We can see the pattern by lining up the words in descending order of frequency and plotting their counts (6507, 5250, 2707) versus ranks (1st, 2nd, 3rd, ...):


In [6]:
def counter_ranks(wc):
    """Returns ranks and counts as lists."""
    return zip(*enumerate(sorted(wc.values(), reverse=True)))

In [7]:
ranks, counts = counter_ranks(wc)
plt.plot(ranks, counts)
plt.xlabel('Rank')
plt.ylabel('Count')
plt.title('Word count versus rank, linear scale');


Huh. Maybe that's not so clear after all. The problem is that the counts drop off very quickly. If we use the highest count to scale the figure, most of the other counts are indistinguishable from zero.

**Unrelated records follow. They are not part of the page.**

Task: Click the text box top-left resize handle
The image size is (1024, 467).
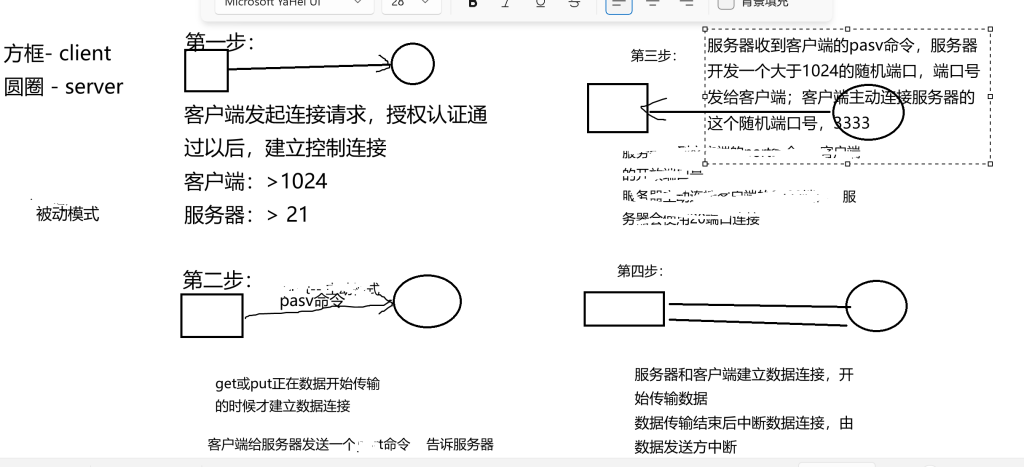Action: click(x=704, y=30)
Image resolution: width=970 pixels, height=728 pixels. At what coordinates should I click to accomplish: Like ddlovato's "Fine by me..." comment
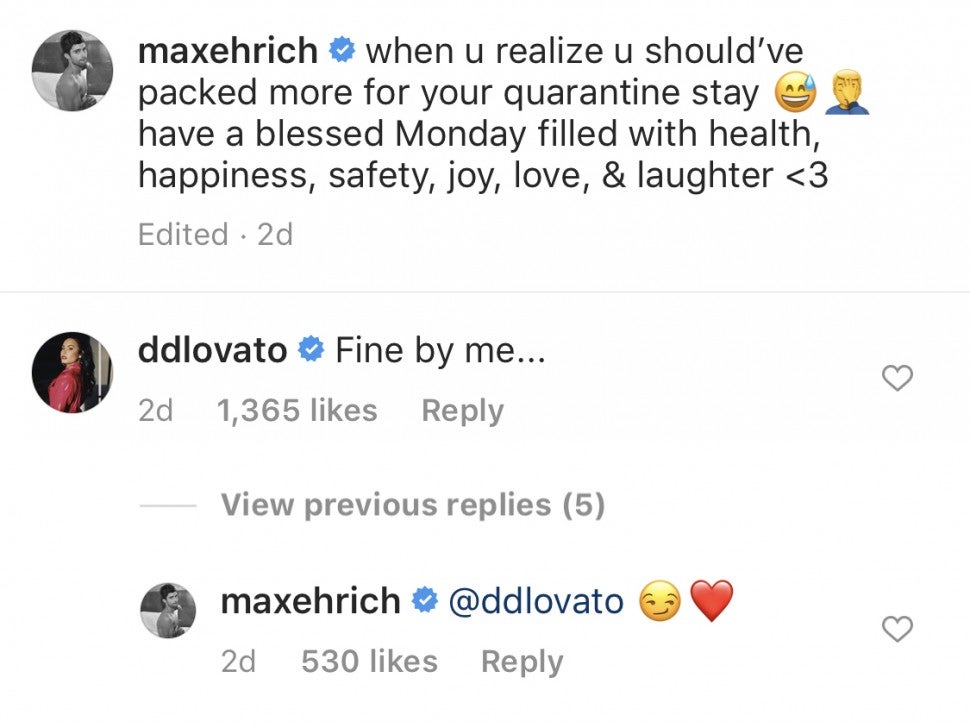coord(899,378)
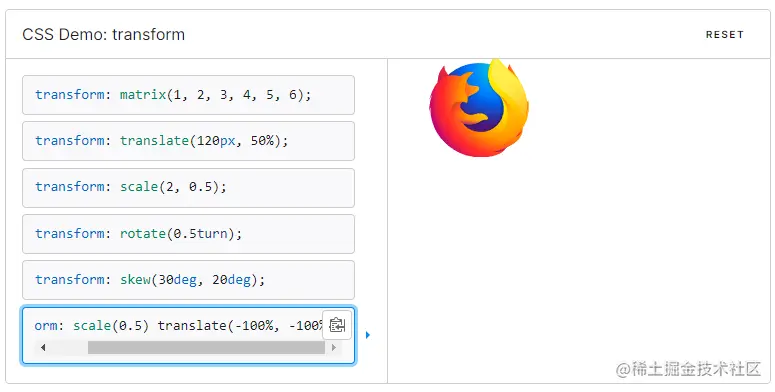Image resolution: width=775 pixels, height=392 pixels.
Task: Click the watermark text in the bottom-right corner
Action: 688,369
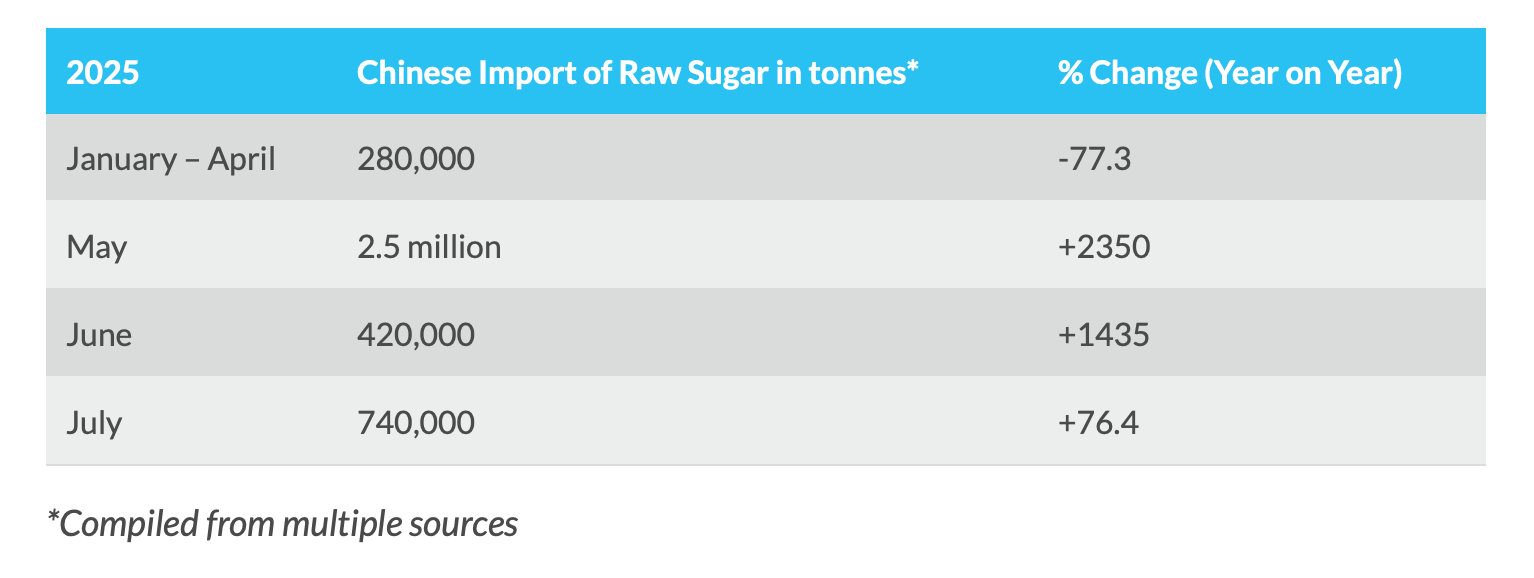This screenshot has width=1534, height=578.
Task: Click the 420,000 import value
Action: (x=415, y=334)
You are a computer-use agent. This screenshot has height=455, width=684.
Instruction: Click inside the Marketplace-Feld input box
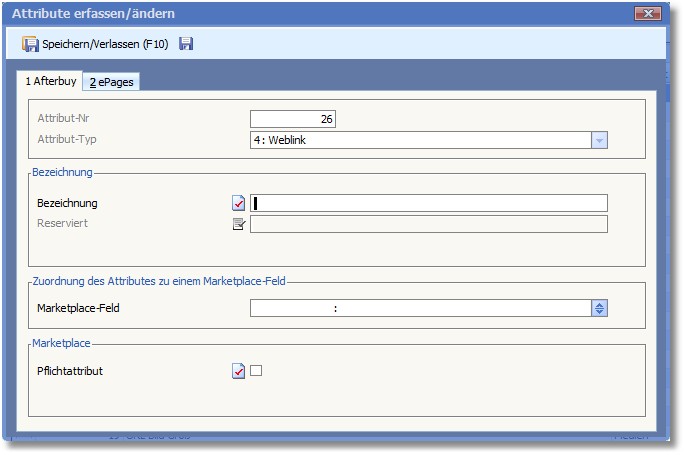(x=420, y=308)
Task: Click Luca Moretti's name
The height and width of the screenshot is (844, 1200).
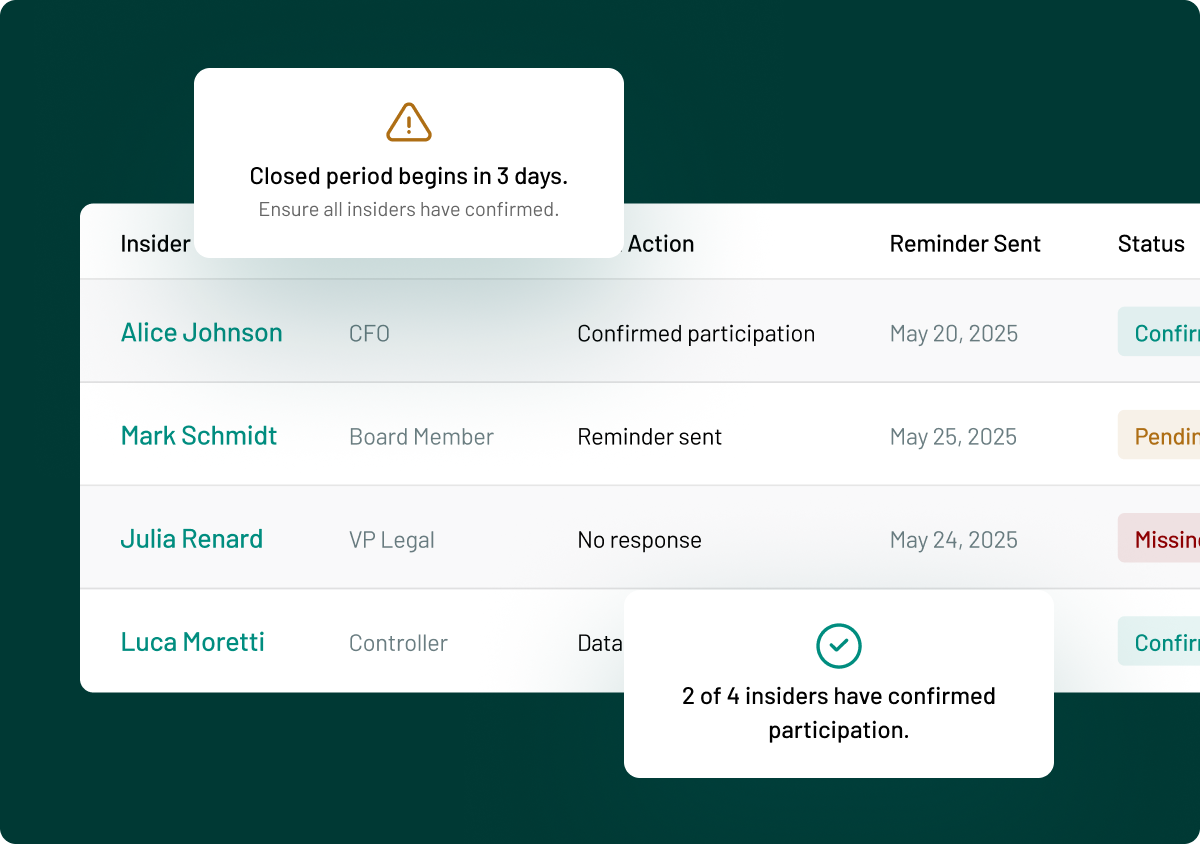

Also, there are more than 10,000 words, but most of them appear only a few times, so we are wasting most of the space in the figure in a regime where nothing is happening.

This kind of thing happens a lot. A common way to deal with it is to compute the log of the quantities or to plot them on a log scale:


In [8]:
ranks, counts = counter_ranks(wc)
plt.plot(ranks, counts)
plt.xlabel('Rank')
plt.ylabel('Count')
plt.xscale('log')
plt.yscale('log')
plt.title('Word count versus rank, log-log scale');


This (approximately) straight line is characteristic of Zipf's law.

n-grams

On to the next topic: bigrams and trigrams.


In [9]:
from itertools import tee

def pairwise(iterator):
    """Iterates through a sequence in overlapping pairs.
    
    If the sequence is 1, 2, 3, the result is (1, 2), (2, 3), (3, 4), etc.
    """
    a, b = tee(iterator)
    next(b, None)
    return zip(a, b)

bigrams is the histogram of word pairs:


In [10]:
bigrams = Counter(pairwise(iterate_words(filename)))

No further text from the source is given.